17963.fb2 Конец Мадамин-бека (Записки о гражданской войне) - читать онлайн бесплатно полную версию книги . Страница 7

Конец Мадамин-бека (Записки о гражданской войне) - читать онлайн бесплатно полную версию книги . Страница 7

На другой день лагерь снялся и колонной зашагал по пыльной дороге в сторону Кара-Су. Перед самым выходом пленных штаб Красной Гвардии предложил им охрану. Но люди отказались. Зачем, дескать, беспокойство. Ничего не случится. У нас есть заверение самого курбаши. Прощайте!

Для беспокойства действительно не было оснований. На дорогах — ни души. В полпути от Оша до Кара-Су пленные решили передохнуть в кишлаке Кашгар. Они расположились у арыков, развязали свои походные узелки, чтобы подкрепиться. Но трапезу закончить не удалось. Кишлак окружили басмачи и стали убивать безоружных людей. Расправа продолжалась недолго. Колонна полегла у тех самых арыков, где за несколько минут до этого начался походный обед. Ни один не избежал сабли. Раненых дорезали ножами. Перед смертью они, должно быть, оценили по-настоящему миролюбие Халходжи. Но было уже поздно.

Курбаши ничем не оправдывал своего поступка. «У человека в голове всякие мысли, — сказал он. — Может, думает обо мне плохо. Пусть лучше умрет». Вряд ли такая туманная предосторожность определяла намерения ишана. Басмач руководствовался боязнью, что пленные в пути, где-нибудь у большого города, примут «большевистскую веру» и станут в ряды бойцов Красной Гвардии. Но, желая уничтожить своих возможных в будущем противников, Халходжа, наоборот, только способствовал рождению их. Когда весть о зверском убийстве в кишлаке Кашгар облетела Фергану, многие военнопленные чехи, мадьяры, немцы вступили в красногвардейские отряды.

По рукам Халходжи текла кровь. И не в переносном, а в буквальном смысле слова. Говорили, что он после очередного убийства смотрел на собственные ладони с нескрываемой радостью, смотрел, пока кровь не застывала. Нож и руки вытирал о полы халата или о белый бельбаг, который услужливо подносили ему приближенные. Рассказывали еще, что узкий кривой нож, висевший у него на боку, он точил сам. И делал это старательно, со вкусом, пробуя острие на конском волосе из хвоста своего аргамака.

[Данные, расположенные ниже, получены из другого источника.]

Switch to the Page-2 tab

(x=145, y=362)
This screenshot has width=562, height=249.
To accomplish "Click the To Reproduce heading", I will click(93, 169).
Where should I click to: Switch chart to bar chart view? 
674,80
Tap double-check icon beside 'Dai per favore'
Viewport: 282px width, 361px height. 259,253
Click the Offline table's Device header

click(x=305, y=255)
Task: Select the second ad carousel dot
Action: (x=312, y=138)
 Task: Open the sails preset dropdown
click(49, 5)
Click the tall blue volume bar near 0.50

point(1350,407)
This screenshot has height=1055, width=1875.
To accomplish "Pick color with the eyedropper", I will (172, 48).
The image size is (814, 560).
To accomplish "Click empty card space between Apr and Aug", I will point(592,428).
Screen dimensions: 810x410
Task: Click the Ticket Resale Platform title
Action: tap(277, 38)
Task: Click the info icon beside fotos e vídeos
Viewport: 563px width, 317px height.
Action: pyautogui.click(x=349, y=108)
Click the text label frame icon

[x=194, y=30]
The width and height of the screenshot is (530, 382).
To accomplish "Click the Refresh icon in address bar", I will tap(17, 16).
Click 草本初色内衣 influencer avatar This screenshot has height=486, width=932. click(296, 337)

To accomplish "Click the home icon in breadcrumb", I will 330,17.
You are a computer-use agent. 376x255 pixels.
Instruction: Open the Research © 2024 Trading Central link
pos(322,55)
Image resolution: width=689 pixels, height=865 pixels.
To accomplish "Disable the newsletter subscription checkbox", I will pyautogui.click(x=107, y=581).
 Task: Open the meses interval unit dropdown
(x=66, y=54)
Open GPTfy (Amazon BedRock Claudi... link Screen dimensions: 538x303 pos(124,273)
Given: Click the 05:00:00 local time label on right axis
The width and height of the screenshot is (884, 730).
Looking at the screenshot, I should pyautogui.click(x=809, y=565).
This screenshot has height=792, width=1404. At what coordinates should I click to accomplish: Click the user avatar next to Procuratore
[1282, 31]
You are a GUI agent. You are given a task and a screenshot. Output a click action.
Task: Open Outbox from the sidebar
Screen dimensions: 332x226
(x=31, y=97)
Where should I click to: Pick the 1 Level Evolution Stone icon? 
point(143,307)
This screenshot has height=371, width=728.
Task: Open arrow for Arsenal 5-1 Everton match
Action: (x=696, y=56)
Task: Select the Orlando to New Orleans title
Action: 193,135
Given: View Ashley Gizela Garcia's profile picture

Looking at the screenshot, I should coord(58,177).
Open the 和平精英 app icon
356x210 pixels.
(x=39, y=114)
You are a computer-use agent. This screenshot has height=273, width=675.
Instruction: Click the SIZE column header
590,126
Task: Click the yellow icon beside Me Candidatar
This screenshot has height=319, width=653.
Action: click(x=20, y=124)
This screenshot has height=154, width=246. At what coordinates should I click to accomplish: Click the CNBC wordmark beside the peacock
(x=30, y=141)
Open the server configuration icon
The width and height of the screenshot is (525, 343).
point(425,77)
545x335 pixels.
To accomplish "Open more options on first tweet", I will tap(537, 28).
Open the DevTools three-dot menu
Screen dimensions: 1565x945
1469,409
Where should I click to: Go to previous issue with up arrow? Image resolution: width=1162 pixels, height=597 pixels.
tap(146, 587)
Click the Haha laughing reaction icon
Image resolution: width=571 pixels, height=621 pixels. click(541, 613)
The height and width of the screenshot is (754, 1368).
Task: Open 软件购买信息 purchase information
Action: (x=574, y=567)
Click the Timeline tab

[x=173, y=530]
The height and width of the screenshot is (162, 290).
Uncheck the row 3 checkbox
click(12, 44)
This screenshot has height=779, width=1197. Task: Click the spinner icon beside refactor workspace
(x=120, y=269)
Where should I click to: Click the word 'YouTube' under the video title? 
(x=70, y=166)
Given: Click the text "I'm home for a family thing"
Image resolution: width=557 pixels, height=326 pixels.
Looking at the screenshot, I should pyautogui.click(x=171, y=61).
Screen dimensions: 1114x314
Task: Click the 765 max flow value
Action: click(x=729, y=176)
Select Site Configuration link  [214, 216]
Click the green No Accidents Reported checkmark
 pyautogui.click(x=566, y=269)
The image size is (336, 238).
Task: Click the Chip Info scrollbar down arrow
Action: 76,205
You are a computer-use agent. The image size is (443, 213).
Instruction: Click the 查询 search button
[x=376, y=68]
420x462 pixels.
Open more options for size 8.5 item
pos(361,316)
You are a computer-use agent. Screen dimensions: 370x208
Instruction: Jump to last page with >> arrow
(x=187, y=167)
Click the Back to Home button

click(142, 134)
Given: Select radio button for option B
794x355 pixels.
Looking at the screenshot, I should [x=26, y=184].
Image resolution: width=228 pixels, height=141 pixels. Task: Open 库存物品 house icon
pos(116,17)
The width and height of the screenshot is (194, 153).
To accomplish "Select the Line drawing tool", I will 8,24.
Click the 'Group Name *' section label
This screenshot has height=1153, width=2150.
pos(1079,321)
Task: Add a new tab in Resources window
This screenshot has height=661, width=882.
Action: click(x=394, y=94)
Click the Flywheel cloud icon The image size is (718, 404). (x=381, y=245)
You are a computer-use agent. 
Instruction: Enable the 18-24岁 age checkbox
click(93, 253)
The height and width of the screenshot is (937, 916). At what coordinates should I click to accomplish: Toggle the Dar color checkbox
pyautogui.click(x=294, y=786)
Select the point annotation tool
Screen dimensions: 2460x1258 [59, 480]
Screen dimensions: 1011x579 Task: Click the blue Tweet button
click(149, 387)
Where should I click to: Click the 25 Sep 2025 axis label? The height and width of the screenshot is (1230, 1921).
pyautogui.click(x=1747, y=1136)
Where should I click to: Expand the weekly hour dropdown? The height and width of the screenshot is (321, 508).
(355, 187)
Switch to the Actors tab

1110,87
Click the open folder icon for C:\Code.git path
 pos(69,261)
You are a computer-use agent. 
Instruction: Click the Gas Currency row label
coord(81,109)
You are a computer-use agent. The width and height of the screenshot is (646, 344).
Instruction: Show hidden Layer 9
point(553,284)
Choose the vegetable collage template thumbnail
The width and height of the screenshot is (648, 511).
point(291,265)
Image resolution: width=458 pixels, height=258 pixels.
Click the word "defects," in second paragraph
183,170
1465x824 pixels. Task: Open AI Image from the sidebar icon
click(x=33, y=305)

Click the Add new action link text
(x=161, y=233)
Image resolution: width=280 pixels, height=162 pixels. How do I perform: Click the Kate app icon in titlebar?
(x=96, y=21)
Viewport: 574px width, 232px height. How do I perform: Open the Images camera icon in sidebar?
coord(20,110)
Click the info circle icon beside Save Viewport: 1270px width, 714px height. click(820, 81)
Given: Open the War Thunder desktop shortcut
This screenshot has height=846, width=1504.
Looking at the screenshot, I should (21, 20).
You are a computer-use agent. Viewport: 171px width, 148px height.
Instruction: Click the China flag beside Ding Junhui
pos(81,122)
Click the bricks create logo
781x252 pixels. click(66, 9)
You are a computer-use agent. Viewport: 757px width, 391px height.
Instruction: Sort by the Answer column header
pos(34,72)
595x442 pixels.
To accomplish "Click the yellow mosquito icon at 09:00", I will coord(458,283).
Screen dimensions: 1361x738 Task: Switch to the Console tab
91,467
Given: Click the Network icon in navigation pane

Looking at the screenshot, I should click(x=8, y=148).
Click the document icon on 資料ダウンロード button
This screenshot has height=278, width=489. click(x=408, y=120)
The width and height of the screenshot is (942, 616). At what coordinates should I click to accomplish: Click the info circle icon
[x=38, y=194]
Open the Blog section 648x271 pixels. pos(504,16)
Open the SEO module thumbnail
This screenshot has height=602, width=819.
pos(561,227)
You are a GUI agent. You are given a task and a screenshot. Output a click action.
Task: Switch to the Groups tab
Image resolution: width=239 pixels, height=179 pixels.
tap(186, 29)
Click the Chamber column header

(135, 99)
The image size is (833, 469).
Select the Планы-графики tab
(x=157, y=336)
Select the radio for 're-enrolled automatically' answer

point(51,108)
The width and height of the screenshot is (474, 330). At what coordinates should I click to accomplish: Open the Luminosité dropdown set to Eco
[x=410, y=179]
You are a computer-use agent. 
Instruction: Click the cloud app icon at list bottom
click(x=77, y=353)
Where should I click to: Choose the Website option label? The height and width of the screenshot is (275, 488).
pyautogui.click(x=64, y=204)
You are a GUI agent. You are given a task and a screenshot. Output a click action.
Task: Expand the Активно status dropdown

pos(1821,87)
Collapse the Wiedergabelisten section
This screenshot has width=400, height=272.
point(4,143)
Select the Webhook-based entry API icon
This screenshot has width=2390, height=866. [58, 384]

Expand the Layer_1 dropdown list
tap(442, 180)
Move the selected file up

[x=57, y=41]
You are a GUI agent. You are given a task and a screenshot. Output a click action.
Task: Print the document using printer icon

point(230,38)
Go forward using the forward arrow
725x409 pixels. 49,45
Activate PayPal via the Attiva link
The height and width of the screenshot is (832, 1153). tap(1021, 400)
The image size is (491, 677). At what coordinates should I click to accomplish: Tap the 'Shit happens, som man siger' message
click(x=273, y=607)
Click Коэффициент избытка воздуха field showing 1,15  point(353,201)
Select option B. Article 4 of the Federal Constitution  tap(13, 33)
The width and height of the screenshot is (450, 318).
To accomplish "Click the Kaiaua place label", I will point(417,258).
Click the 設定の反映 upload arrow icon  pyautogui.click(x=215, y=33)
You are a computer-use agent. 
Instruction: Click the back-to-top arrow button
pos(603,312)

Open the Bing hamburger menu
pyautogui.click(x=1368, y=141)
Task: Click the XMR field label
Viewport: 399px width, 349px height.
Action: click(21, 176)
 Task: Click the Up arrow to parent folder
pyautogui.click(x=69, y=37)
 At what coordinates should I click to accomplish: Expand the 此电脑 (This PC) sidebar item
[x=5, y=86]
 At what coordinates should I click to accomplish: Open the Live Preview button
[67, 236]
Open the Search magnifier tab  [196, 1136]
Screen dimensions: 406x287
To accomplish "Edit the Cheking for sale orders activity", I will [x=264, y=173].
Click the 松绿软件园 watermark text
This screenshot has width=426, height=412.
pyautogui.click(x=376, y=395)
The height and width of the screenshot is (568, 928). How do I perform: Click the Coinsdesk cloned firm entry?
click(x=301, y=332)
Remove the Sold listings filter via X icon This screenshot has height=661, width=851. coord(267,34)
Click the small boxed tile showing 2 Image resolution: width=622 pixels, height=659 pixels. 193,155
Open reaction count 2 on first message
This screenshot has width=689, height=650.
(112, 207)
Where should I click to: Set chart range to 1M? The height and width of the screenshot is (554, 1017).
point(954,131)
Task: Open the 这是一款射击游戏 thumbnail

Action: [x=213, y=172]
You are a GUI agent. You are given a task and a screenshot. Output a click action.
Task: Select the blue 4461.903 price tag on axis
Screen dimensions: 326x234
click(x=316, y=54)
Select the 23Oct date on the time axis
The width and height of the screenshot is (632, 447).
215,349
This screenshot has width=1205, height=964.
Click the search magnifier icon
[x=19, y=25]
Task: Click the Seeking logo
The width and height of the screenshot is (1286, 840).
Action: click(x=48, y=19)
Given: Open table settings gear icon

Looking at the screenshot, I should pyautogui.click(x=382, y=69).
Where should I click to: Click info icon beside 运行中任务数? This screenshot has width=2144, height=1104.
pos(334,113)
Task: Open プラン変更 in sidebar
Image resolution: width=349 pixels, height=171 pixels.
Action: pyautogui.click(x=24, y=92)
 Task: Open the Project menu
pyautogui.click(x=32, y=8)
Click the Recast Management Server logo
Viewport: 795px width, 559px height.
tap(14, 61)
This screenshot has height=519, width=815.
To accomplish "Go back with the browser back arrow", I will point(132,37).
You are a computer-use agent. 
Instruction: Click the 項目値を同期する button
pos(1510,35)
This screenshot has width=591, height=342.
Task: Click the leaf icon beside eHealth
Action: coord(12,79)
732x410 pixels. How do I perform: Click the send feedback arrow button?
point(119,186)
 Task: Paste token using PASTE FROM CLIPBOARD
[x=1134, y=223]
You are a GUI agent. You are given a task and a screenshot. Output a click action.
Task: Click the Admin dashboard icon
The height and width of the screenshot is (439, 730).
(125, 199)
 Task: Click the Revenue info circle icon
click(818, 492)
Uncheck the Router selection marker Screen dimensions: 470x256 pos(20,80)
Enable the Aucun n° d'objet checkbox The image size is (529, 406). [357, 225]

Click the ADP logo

Как кошка, он выжидал жертву, притаившись в засаде» Часто этой жертвой оказывались активисты кишлаков, избранные в сельский комитет бедноты. Услышав, что прошло собрание и комитет приступил к работе, курбаши день-два выжидал, а потом внезапно совершал налет и убивал активистов, причем от его ножа гибли не только члены комитета, но и их семьи.

Террор был главным средством борьбы басмачей против Советской власти в кишлаках. Они пытались физически уничтожить ростки нового, заглушить само дыхание свободы, запугать народ расправой за всякое проявление симпатии к революции. Бандиты под зеленым знаменем жгли, расстреливали, резали, зарывали в землю живыми.

Осенью восемнадцатого года, накануне первой годовщины Октябрьской революции, рабочие Чимионского нефтепромысла постановили в честь великого события организовать в ближайшем кишлаке Чимион бедняцкий комитет.

Выборы состоялись в базарный день, когда на кишлачной площади собрались все жители. Командир красногвардейской охраны промыслов казак Ефим Юфимец открыл митинг и предложил дехканам избрать комитет. Семь самых бедных кишлачников были названы кандидатами, и народ проголосовал за них.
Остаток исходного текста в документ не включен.